(Data extracted from a collection)
======

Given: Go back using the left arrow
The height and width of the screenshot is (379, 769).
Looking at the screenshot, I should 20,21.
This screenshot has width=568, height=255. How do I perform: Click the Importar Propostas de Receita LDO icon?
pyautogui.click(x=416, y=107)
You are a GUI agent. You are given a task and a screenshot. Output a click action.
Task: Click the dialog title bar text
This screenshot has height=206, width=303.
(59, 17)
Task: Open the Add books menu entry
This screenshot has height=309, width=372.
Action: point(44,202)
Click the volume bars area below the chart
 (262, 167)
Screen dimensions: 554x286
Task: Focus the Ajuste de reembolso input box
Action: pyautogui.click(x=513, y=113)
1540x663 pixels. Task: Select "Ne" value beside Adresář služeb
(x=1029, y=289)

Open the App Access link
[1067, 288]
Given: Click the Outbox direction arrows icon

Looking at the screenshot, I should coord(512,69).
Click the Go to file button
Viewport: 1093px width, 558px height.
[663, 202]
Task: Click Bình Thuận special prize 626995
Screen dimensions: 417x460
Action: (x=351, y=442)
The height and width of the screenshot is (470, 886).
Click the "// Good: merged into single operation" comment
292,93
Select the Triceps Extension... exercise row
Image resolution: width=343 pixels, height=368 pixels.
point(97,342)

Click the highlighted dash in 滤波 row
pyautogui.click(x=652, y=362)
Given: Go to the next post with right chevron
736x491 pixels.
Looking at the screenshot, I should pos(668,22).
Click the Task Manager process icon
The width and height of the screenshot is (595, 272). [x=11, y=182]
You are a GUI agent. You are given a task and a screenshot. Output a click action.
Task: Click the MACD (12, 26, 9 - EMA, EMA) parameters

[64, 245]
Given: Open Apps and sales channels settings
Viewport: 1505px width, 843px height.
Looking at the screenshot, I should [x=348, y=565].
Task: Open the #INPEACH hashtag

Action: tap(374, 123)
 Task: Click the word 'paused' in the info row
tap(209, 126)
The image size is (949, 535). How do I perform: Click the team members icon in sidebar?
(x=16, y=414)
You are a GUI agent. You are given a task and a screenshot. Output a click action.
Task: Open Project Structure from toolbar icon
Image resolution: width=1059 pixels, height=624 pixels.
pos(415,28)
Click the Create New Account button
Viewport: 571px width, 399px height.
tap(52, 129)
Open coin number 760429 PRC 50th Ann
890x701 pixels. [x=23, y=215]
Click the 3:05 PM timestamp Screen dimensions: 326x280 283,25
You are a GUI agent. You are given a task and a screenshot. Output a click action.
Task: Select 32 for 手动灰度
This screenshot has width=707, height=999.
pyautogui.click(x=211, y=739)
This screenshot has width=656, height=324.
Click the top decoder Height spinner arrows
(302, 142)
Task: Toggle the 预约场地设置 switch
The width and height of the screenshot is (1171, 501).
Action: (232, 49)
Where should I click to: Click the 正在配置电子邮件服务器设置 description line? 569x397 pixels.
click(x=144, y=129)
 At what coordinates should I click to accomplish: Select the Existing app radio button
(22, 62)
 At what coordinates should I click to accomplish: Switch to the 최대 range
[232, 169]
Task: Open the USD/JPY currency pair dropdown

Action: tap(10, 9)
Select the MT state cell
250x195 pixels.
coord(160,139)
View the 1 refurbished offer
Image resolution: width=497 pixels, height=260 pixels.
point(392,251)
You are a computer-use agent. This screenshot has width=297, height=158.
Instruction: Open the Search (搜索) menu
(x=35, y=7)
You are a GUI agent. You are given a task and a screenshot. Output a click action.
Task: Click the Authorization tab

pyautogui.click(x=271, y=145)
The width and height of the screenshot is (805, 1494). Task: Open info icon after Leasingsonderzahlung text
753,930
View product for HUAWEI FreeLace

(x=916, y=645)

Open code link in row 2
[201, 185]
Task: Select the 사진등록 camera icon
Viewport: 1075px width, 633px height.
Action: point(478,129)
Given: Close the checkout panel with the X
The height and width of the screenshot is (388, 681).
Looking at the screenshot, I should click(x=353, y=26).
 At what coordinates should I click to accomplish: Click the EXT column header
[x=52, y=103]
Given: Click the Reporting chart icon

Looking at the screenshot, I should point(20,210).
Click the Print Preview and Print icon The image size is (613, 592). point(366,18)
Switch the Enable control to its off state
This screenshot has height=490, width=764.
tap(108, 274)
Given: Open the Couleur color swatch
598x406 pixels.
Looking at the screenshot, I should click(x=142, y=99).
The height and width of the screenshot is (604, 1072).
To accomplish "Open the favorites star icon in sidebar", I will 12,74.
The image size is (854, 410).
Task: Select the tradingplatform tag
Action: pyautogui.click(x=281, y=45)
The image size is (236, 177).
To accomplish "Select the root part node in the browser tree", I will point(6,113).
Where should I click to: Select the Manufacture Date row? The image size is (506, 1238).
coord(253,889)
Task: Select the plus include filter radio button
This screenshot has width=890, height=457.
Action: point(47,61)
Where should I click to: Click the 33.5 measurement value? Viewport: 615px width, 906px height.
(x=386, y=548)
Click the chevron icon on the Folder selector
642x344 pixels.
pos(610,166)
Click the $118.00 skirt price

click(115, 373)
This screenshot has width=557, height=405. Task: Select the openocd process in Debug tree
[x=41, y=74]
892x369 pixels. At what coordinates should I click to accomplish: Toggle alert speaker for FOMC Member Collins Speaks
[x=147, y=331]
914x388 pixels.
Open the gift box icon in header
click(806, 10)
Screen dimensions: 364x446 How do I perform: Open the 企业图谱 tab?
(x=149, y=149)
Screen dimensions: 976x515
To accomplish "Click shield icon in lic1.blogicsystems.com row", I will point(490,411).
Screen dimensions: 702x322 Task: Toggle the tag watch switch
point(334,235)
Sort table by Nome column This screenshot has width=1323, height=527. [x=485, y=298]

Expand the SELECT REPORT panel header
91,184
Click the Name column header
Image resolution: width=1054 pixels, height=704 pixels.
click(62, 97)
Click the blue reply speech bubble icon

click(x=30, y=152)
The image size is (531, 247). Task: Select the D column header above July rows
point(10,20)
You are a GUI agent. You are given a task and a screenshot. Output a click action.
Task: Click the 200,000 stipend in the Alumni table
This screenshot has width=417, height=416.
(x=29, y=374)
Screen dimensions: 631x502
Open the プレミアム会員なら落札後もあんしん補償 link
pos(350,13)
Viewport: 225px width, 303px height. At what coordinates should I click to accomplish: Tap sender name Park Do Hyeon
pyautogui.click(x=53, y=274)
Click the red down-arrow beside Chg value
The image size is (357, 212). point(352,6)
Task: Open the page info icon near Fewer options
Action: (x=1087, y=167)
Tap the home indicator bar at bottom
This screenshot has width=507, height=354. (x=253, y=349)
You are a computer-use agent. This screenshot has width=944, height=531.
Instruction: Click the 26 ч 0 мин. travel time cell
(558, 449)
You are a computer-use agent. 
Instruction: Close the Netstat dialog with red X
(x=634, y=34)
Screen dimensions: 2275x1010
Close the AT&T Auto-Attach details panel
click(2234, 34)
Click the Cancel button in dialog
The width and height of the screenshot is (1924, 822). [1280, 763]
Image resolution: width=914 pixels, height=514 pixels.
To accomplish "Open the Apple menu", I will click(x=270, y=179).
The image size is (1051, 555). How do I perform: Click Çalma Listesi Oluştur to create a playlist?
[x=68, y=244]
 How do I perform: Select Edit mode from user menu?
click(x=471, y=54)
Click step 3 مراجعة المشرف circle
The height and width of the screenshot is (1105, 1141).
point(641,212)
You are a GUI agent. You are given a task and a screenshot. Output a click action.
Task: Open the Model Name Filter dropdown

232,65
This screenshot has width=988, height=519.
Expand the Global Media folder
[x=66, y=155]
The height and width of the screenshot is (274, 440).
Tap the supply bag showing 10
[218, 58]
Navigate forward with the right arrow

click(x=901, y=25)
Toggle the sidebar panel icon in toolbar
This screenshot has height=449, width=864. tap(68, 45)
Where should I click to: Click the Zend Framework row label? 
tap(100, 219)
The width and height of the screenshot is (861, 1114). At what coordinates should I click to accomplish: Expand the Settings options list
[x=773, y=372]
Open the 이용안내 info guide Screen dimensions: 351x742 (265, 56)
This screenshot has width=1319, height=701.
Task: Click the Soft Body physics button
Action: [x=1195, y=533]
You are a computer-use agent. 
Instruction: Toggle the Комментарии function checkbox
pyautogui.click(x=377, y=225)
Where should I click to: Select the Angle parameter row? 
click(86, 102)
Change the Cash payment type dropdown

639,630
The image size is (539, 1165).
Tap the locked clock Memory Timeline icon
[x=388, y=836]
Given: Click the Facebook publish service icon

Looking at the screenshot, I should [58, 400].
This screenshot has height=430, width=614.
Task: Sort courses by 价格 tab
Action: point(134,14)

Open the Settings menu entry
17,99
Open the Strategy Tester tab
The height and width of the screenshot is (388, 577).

======

Copy out each line of the data where the string "computer" appears.

FINAL ANSWER >>
You are a computer-use agent. This screenshot has width=297, height=158.
You are a computer-use agent. This screenshot has width=944, height=531.
You are a computer-use agent. 
You are a computer-use agent. 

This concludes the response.